■ Problem details
Rewrite the Byatt post from "If you click" to "is a must-read.", putting "collection" in place of "archive".

■ Text to read
On Eliot’s “God’s eye” POV, the way Eliot leaps from micro to macro, as though she’s God perched on a cloud, looking down, seeing all:
One of the technical things I had discovered during the early teaching of Middlemarch was George Eliot’s authorial intervention, which were then very unfashionable, thought to be pompous Victorian moralizing and nasty lumps in the flow of “the story.” I worked out that on the contrary, the authorial “voice” added all sorts of freedom a good writer could do with. Sometimes it could work with firm irony to undercut the sympathetic “inner” portrayal of a character…There is so much in there, in the style. The magisterial authority of a Greek Chorus, or God, who knows Dorothea’s fate before her drama has really begun. Sympathy, in the author, towards the character’s ambitions, and a certain wry sense that, unfocused as they are, they are doomed. And then, in that last sentence, which is biting social comedy, the choice of the crucial adjective – “merely canine affection” – to disparage the kind of “love” thought adequate by most planners of marriages, not only in the nineteenth century.
If you click on the ‘Byatt’ tab at the bottom of the post, you can see the vast archive I’ve written on this woman, dating back to the early days of my blog 22 freakin’ years ago. A lifelong relationship with a living writer. I treasure it.
Patricia Lockwood’s essay on Byatt is a must-read.
Some sections I love/have collected:
From her short story “Christ in the House of Martha and Mary”:
“You must learn now, that the important lesson – as long as you have your health – is that the divide is not between the servants and the served, between the leisured and the workers, but between those who are interested in the world and its multiplicity of forms and forces, and those who merely subsist, worrying and yawning.”
On Middlemarch:
When I was younger it was fashionable to criticise Eliot for writing from a god’s eye view, as though she were omniscient. Her authorial commenting voice appeared old-fashioned. It was felt she should have chosen a limited viewpoint, or written from inside her characters only. I came to see that this is nonsense. If a novelist tells you something she knows or thinks, and you believe her, that is not because either of you think she is God, but because she is doing her work – as a novelist.

■ Source material
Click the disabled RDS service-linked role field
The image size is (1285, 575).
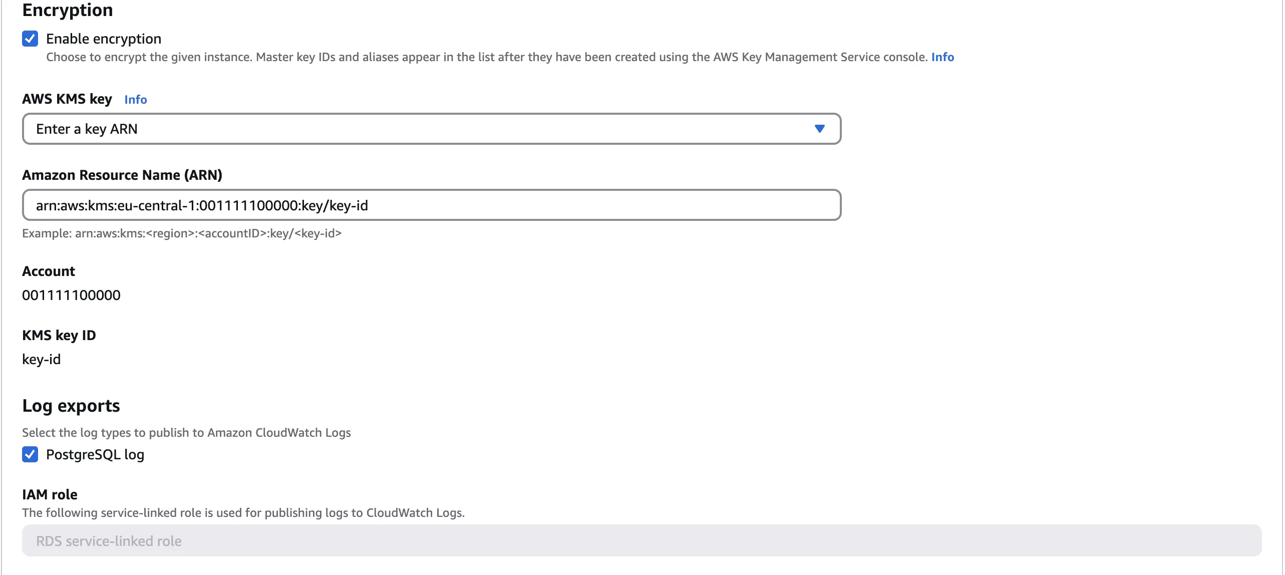(641, 541)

■ The answer
If you click on the ‘Byatt’ tab at the bottom of the post, you can see the vast collection I’ve written on this woman, dating back to the early days of my blog 22 freakin’ years ago. A lifelong relationship with a living writer. I treasure it.
Patricia Lockwood’s essay on Byatt is a must-read.